One might argue that, since the beginning of the MAX crisis, Muilenburg’s priorities were misplaced. That he called the President after the Ethiopian crash rather than the FAA, pushing the idea that the aircraft didn’t need to be grounded, is telling. Ditto that it took the company (and the FAA) so long to acquire and process the data to correlate the two crashes. The games played about which documents to produce for which agencies is another – probably legal but also likely ethically challenged – decision that ultimately rests on his shoulders.
And then there was his performance testifying in front of Congress. It took a few rounds of hearings before anyone from Boeing showed up, and when Muilenburg finally did his performance was painful. He said things that were probably bad for the company or bad for himself personally. As the CEO he likely should have a very clear picture of the company’s strategy regarding lawsuits related to the crash, for example. But he explained under oath that he did not.
Eventually he succumbed to the political pressure, agreeing to forego his (sizable) bonus for the year as a fiduciary penance, but even that idea seemed like a surprise to him. Many Congresscritters suggested during the hearings that he resign but he declined at that time, riding out the next 8 weeks in hopes of some sort of miracle.
Following two days of getting smacked around in front of Congress and hearing the FAA state repeatedly that it would be the only arbiter of a timeline for MAX recertification Muilenburg kept on the offensive, trying to keep alive the idea that it could happen before the end of the year. Only after a reported personal, private appeal from the Administrator did that noise finally (and recently) end.
And then there was the NY Times report from Sunday about how he’s failed to control the company and the message. Ultimately Boeing chose a week ago to shut down the 737 MAX production line.
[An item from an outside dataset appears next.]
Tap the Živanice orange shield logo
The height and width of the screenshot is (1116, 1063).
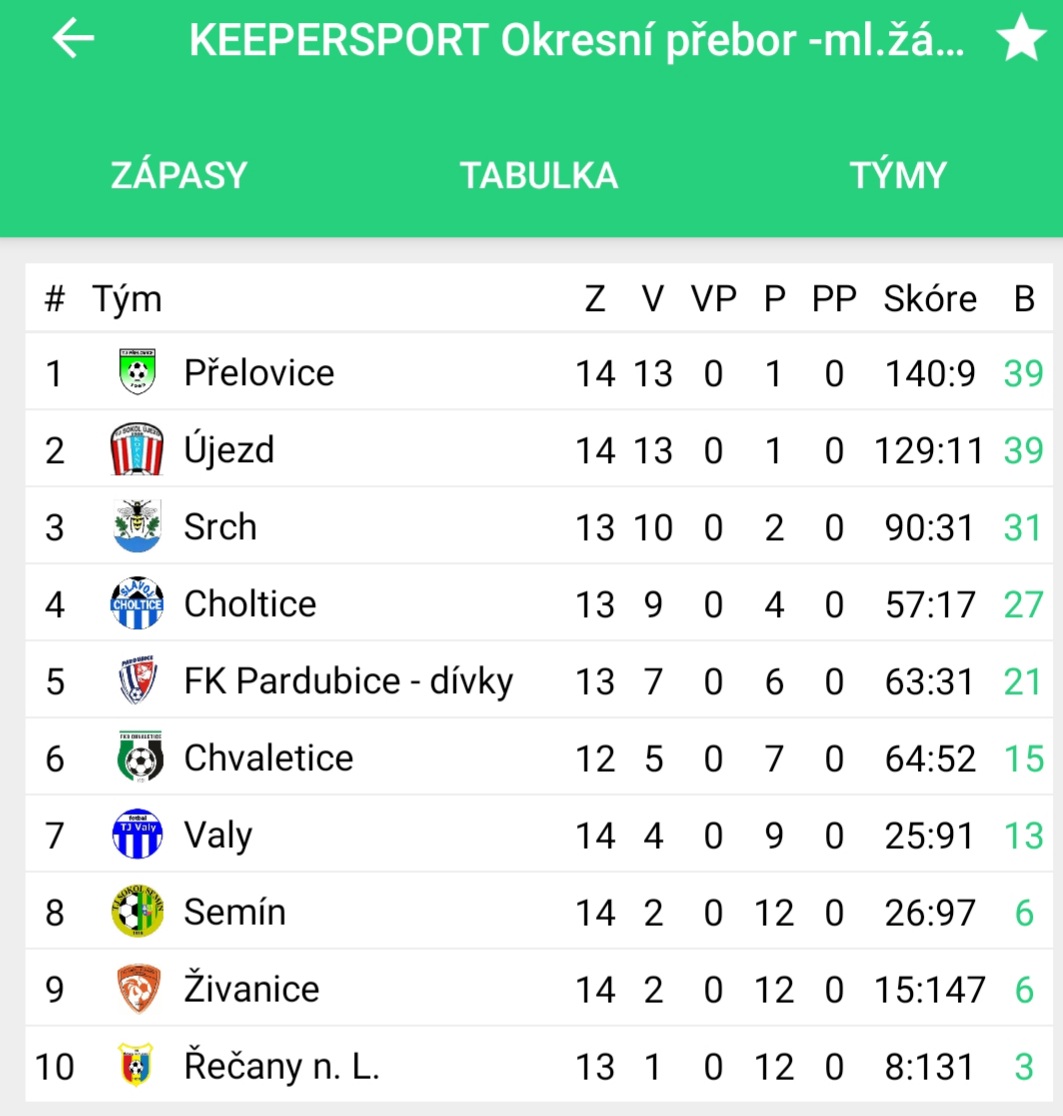pyautogui.click(x=138, y=988)
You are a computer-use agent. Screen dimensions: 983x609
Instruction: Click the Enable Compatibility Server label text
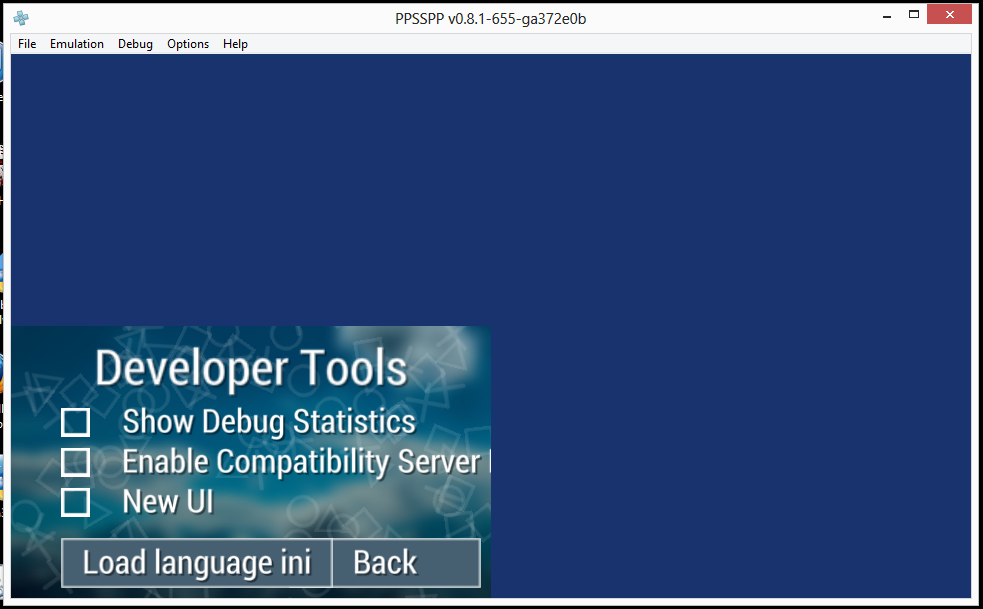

For someone with the storied engineering background that Muilenburg holds – and it is an impressive CV spanning decades of work across military, commercial and space – perhaps the most surprising part is that he did not see this coming. That he did not move to get out in front of it better, or to get out of the way sooner. Was it a case of excessive (and unjustified) confidence that he could see a fix through? Was it a hope that connections and the brute strength of the company could overpower a growing backlash on a global scale?
Maybe that strategy was his decision, to keep pushing and pushing until the industry accepted that the MAX was probably safe enough. If so, that was an affront to the culture that has made commercial aviation such a safe option globally. Maybe it was the Board’s decision and he was just the pawn implementing it, and now the pawn sacrificed because it failed. Will Calhoun and Kellner dramatically shift course? That they sat on the Board throughout this mess – Calhoun since 2009 and Kellner since 2011 – does not raise hopes particularly high.
Things should get better eventually. The MAX should be certifiable, though maybe not without additional pilot training requirements or other retrofit work involved. Boeing will clearly lose many billions of dollars on this program, but it seems likely that the planes can still return to the skies. But they’re going to need a very different sort of plan to make that happen and to make the world comfortable with operating them and flying in them.
Because brute force failed miserably.